Persis di depan gubuk ini ada sebuah warung. Ketika saya tiba pada malam hari, warung ini sudah tutup karna hanya buka sampai sore saja. Setelah buka keesokan harinya, barulah saya tahu bahwa warung ini dimiliki oleh seorang bapak. Saya taksir usianya sekitar 65 tahun. Saya tak sempat bertanya nama si bapak, namun kami ngobrol cukup banyak. Dan dari beliaulah saya tahu beberapa hal tentang Gunung Lawu yang sebelumnya tidak saya tahu.

Saat sedang leyeh-leyeh di Pos 1, saya beberapa kali melihat seeokor burung. Kata Si Bapak, burung ini namanya Burung Jalak Gading. Meski termasuk binatang liar, burung ini sama sekali tidak takut manusia. Bahkan burung ini sempat masuk ke warung Si Bapak, melenggang dengan santai di atas meja. Pun ketika Mas Ajik dan Beny memberinya potongan roti. Burung ini juga dengan senang hati memakannya.

Saya dan Mas Ajik

Dari cerita Si Bapak pemilik warung barulah saya tahu kenapa burung tersebut terlihat seperti burung rumahan, meski sejatinya ia adalah burung liar. Katanya, burung ini merupakan burung piaraan dari penjaga Gunung Lawu.

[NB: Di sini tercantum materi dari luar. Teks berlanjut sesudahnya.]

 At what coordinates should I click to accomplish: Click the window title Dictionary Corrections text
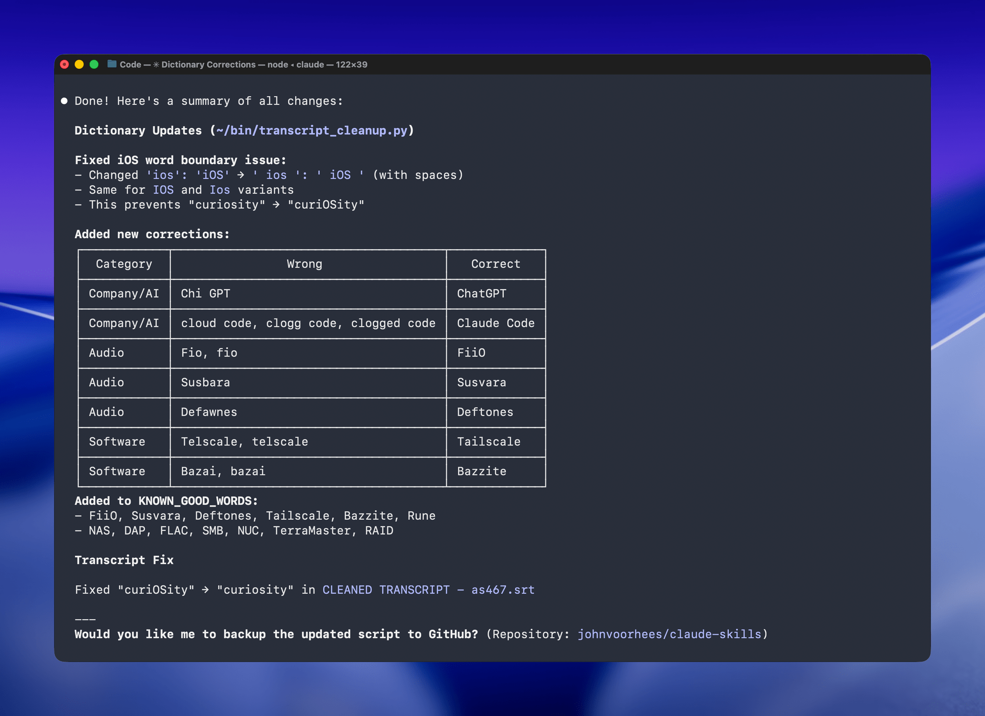[x=208, y=64]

Kata Si Bapak, burung ini sering menjadi penunjuk arah pada momen-momen tertentu. Misalnya ketika ada pendaki yang hilang. Ia akan memberi tahu keberadaan korban hilang kepada tim pencari. Pun ketika ada pendaki yang tersesat. Burung ini katanya juga akan memberi petunjuk kepada pendaki yang sedang tersesat tersebut. Mungkin itulah sebabnya kenapa burung ini sering terlihat berada di jalur pendakian.

Jika kebetulan kamu bertemu dengan burung ini saat mendaki Gunung Lawu via Cemoro Kandang, jangan coba-coba untuk menangkapnya. Apalagi berniat membawa pulang sebagai burung piaraan. Itupun jika kamu tak ingin ada apa-apa di jalan. Begitu kata Si Bapak.

Si Bapak pemilik warung

Lagian siapa yang mau membawa memelihara burung mistis seperti itu. Saya sih no.

Sayangnya, saya tak sempat memotret burung ini ๐Ÿ˜€

Well. Cerita Si Bapak mungkin saja benar, mungkin juga bisa salah. Wallahu A’lam. Toh cerita-cerita semacam ini merupakan hal yang sangat lazim di setiap gunung. Karna pada dasarnya setiap gunung itu memang memiliki kearifan lokalnya masing-masing. Dan sebagai tamu, kita wajib menghargai setiap kearifan lokal serta peraturan tak tertulis yang ada di sebuah gunung.